What is being asked: For every entry below, retype it exactly as it reads.

Extracted data entries
Segment Open
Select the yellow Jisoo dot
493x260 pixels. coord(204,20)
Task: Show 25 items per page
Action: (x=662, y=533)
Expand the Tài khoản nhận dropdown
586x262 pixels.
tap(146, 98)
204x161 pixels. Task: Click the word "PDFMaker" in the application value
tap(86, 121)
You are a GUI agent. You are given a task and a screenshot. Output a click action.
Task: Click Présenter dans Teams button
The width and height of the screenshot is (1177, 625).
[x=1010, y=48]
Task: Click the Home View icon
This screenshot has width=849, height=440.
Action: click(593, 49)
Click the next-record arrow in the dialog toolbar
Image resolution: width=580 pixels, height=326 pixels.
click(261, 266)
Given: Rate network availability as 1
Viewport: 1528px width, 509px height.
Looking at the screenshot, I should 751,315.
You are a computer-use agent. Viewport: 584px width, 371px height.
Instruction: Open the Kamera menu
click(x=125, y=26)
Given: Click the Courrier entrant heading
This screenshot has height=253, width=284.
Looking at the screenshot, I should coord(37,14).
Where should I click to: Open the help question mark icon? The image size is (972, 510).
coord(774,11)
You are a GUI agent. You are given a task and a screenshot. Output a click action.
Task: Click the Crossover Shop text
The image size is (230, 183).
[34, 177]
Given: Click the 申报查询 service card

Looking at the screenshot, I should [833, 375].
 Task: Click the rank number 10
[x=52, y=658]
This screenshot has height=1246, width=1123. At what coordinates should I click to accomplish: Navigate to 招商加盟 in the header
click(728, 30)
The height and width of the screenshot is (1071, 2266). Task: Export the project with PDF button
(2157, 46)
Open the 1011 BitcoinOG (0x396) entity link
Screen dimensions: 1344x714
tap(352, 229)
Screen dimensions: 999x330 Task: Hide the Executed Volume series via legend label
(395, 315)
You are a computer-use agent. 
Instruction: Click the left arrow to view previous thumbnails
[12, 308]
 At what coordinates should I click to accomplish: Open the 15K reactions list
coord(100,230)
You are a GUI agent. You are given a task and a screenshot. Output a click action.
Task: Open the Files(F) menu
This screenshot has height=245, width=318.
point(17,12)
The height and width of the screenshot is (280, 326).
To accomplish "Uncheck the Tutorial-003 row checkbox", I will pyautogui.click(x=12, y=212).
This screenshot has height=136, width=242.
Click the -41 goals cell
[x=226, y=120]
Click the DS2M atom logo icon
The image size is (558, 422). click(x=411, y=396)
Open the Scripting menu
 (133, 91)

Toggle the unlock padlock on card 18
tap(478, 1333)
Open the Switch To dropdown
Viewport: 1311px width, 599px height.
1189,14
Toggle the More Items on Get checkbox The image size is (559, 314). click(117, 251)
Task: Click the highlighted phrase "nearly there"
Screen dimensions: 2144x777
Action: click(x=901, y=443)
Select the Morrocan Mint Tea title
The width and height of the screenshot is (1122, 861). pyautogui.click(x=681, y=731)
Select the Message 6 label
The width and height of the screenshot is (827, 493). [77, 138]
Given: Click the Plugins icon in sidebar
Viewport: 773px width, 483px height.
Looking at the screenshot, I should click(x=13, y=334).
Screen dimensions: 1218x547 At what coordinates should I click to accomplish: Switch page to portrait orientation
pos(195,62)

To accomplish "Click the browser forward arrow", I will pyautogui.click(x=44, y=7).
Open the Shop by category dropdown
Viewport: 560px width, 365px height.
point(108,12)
Segment Closed
Output of the task:
Select the yellow Jisoo dot
493x260 pixels. coord(204,20)
Task: Show 25 items per page
Action: (x=662, y=533)
Expand the Tài khoản nhận dropdown
586x262 pixels.
tap(146, 98)
204x161 pixels. Task: Click the word "PDFMaker" in the application value
tap(86, 121)
You are a GUI agent. You are given a task and a screenshot. Output a click action.
Task: Click Présenter dans Teams button
The width and height of the screenshot is (1177, 625).
[x=1010, y=48]
Task: Click the Home View icon
This screenshot has width=849, height=440.
Action: click(593, 49)
Click the next-record arrow in the dialog toolbar
Image resolution: width=580 pixels, height=326 pixels.
click(261, 266)
Given: Rate network availability as 1
Viewport: 1528px width, 509px height.
Looking at the screenshot, I should 751,315.
You are a computer-use agent. Viewport: 584px width, 371px height.
Instruction: Open the Kamera menu
click(x=125, y=26)
Given: Click the Courrier entrant heading
This screenshot has height=253, width=284.
Looking at the screenshot, I should coord(37,14).
Where should I click to: Open the help question mark icon? The image size is (972, 510).
coord(774,11)
You are a GUI agent. You are given a task and a screenshot. Output a click action.
Task: Click the Crossover Shop text
The image size is (230, 183).
[34, 177]
Given: Click the 申报查询 service card

Looking at the screenshot, I should [833, 375].
 Task: Click the rank number 10
[x=52, y=658]
This screenshot has height=1246, width=1123. At what coordinates should I click to accomplish: Navigate to 招商加盟 in the header
click(728, 30)
The height and width of the screenshot is (1071, 2266). Task: Export the project with PDF button
(2157, 46)
Open the 1011 BitcoinOG (0x396) entity link
Screen dimensions: 1344x714
tap(352, 229)
Screen dimensions: 999x330 Task: Hide the Executed Volume series via legend label
(395, 315)
You are a computer-use agent. 
Instruction: Click the left arrow to view previous thumbnails
[12, 308]
 At what coordinates should I click to accomplish: Open the 15K reactions list
coord(100,230)
You are a GUI agent. You are given a task and a screenshot. Output a click action.
Task: Open the Files(F) menu
This screenshot has height=245, width=318.
point(17,12)
The height and width of the screenshot is (280, 326).
To accomplish "Uncheck the Tutorial-003 row checkbox", I will pyautogui.click(x=12, y=212).
This screenshot has height=136, width=242.
Click the -41 goals cell
[x=226, y=120]
Click the DS2M atom logo icon
The image size is (558, 422). click(x=411, y=396)
Open the Scripting menu
 (133, 91)

Toggle the unlock padlock on card 18
tap(478, 1333)
Open the Switch To dropdown
Viewport: 1311px width, 599px height.
1189,14
Toggle the More Items on Get checkbox The image size is (559, 314). click(117, 251)
Task: Click the highlighted phrase "nearly there"
Screen dimensions: 2144x777
Action: click(x=901, y=443)
Select the Morrocan Mint Tea title
The width and height of the screenshot is (1122, 861). pyautogui.click(x=681, y=731)
Select the Message 6 label
The width and height of the screenshot is (827, 493). [77, 138]
Given: Click the Plugins icon in sidebar
Viewport: 773px width, 483px height.
Looking at the screenshot, I should click(x=13, y=334).
Screen dimensions: 1218x547 At what coordinates should I click to accomplish: Switch page to portrait orientation
pos(195,62)

To accomplish "Click the browser forward arrow", I will pyautogui.click(x=44, y=7).
Open the Shop by category dropdown
Viewport: 560px width, 365px height.
point(108,12)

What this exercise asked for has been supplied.